**Your objective:** Please extract every line of the listing below verbatim, leaving out the pictures.

Source data
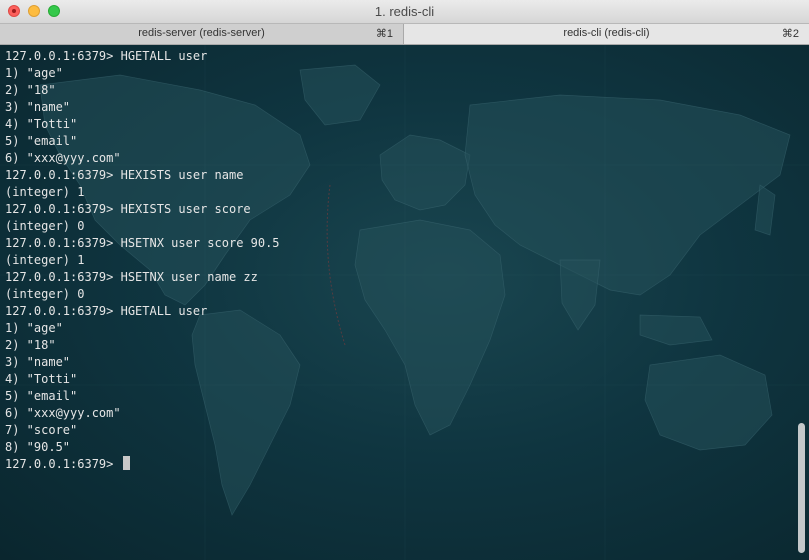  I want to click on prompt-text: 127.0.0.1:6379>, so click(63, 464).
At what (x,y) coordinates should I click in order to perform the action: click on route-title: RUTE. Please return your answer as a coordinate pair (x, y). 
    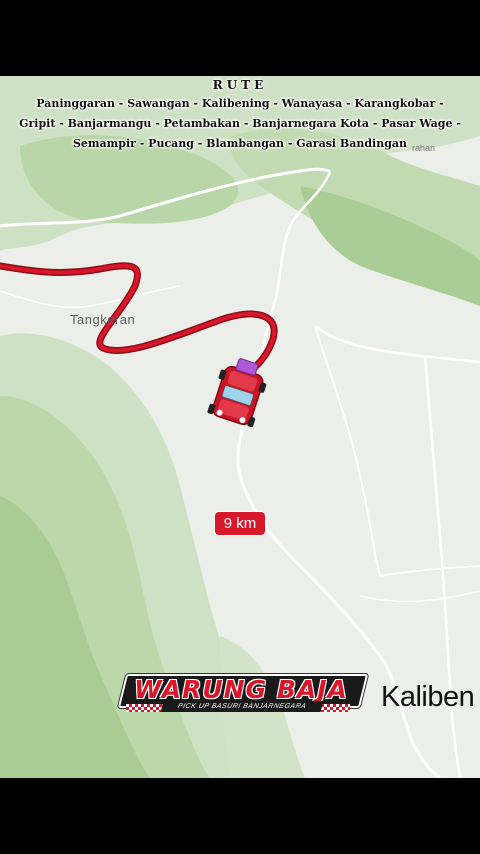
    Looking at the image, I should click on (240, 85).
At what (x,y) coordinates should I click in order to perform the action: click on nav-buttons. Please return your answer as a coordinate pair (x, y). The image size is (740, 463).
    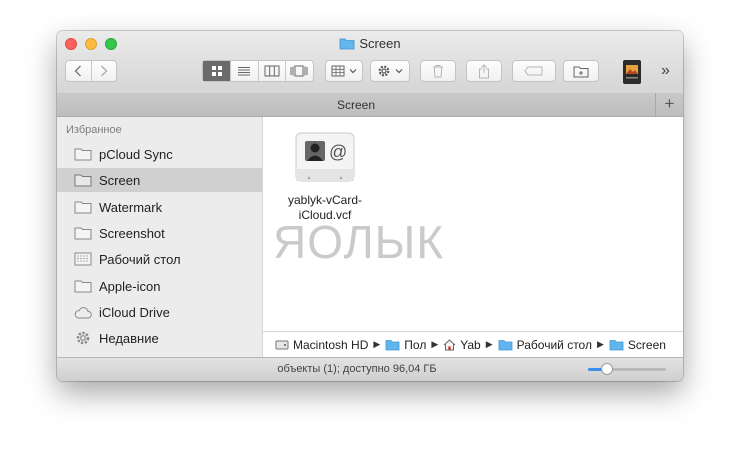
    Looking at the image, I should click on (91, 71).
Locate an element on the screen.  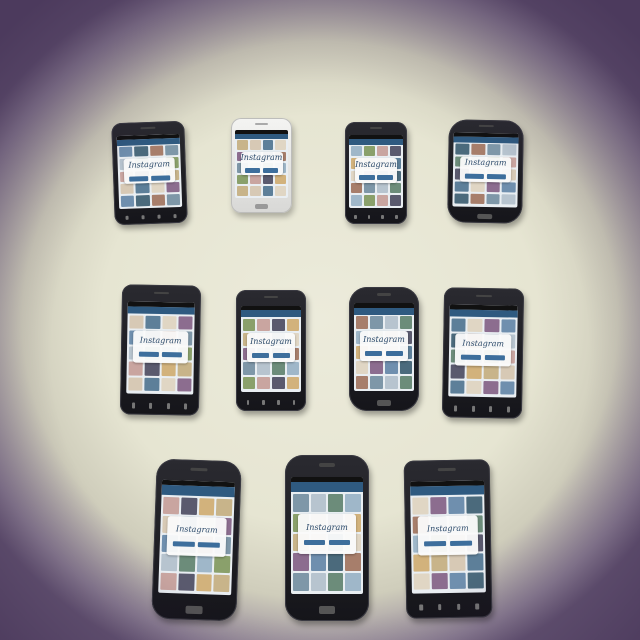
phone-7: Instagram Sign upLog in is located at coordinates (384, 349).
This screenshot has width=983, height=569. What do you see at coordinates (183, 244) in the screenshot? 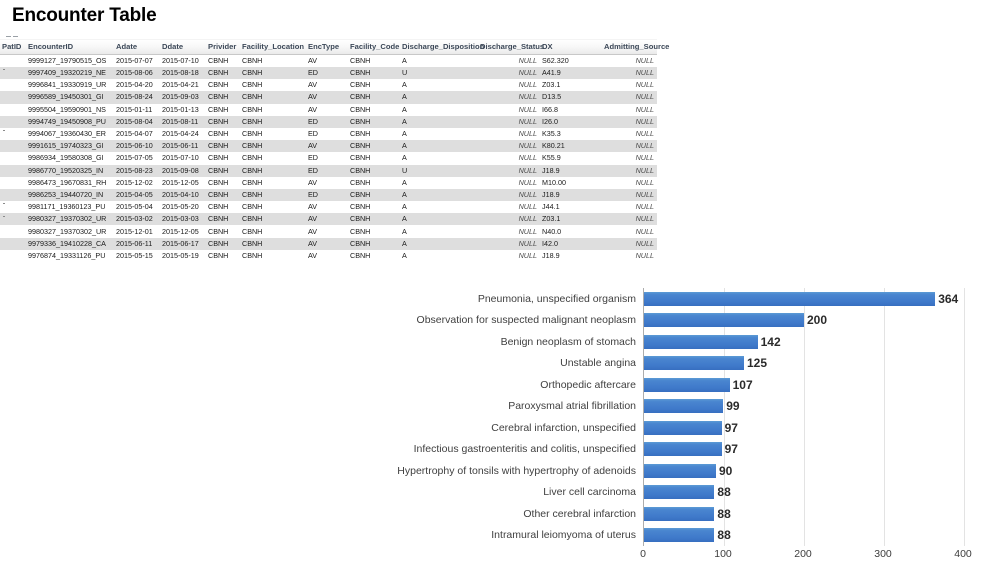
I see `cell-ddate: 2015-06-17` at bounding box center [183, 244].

**Solved exercise:**
  I want to click on prompt-text: 127.0.0.1:6379>, so click(63, 464).
At what (x,y) coordinates should I click in order to perform the action: click on route-title: RUTE. Please return your answer as a coordinate pair (x, y). 
    Looking at the image, I should click on (240, 85).
At what (x,y) coordinates should I click in order to perform the action: click on nav-buttons. Please return your answer as a coordinate pair (x, y). The image size is (740, 463).
    Looking at the image, I should click on (91, 71).
Locate an element on the screen.  
phone-7: Instagram Sign upLog in is located at coordinates (384, 349).
This screenshot has width=983, height=569. What do you see at coordinates (183, 244) in the screenshot? 
I see `cell-ddate: 2015-06-17` at bounding box center [183, 244].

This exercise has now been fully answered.